Bons baisers d’Irkoutsk

Publié le 3 septembre 2021
«Dans les geôles de Sibérie» a été publié en février 2020 par Yoann Barbereau, ancien directeur de l’Alliance française à Irkoutsk. A sa sortie, le roman a fait beaucoup de bruit et nombre de médias ont donné la parole à son auteur, qui fustigeait le «régime de Poutine». La réalité est quelque peu différente. Contre-enquête.

Félix Baumann, Suisse résidant à Irkoutsk où il a fondé une école de langues


Dans ce roman autobiographique, Yoann Barbereau donne sa version des faits concernant l’affaire qui lui a valu une condamnation par contumace à 15 ans de colonie pénitentiaire en 2016 pour diffusion de matériel à caractère pornographique, et raconte sa fuite de Russie. Très présent dans les médias, il se présente comme une victime des services secrets russes, du système judiciaire russe ainsi que des relations politiques franco-russes. Il se livre aussi à une critique acerbe du ministère des Affaires étrangères français ainsi que de l’Ambassade de France à Moscou. 

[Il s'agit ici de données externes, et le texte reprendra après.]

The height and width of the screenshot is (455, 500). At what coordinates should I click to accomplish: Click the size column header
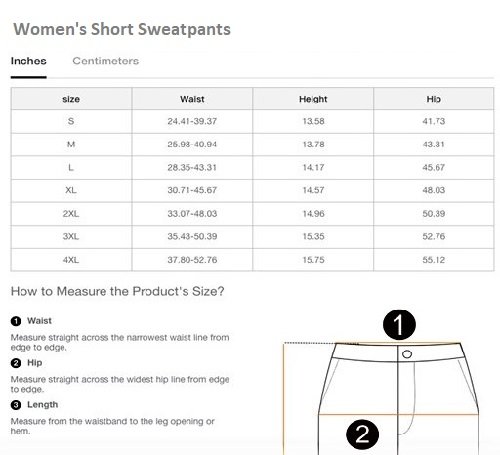click(71, 99)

Suite à une décision du tribunal administratif de Paris, l’Etat français a par ailleurs été condamné à lui verser 300’000 euros pour ne pas avoir appliqué la «protection fonctionnelle» jugeant que la procédure qui le visait «s’inscrivait dans un contexte de poursuites concomitantes menées par les autorités russes contre le réseau des Alliances françaises installées sur le territoire, et visait en réalité le requérant en raison de ses fonctions et de la coopération qu’elles impliquaient avec les autorités locales» (France Bleu 24 avril 2020).

L’affaire vue d’Irkoutsk

Fêté comme un héros par la presse française, invité sur les plateaux de télévision, l’autoproclamé meilleur Directeur de l’Alliance française d’Irkoutsk de tous les temps n’a pas laissé que de bons souvenirs sur place. Contrairement à ce qu’il crie sur tous les toits, son bilan professionnel à la tête de l’Alliance française d’Irkoutsk est catastrophique. Alors que le portrait d’un Casanova assoiffé de liberté cavalant à travers les plaines de Russie séduit les lectrices et lecteurs de son roman, on a dans les faits plutôt affaire à un mari volage parfois violent (voir le témoignage de son ex-épouse sur Radio Svoboda du 28 novembre 2017).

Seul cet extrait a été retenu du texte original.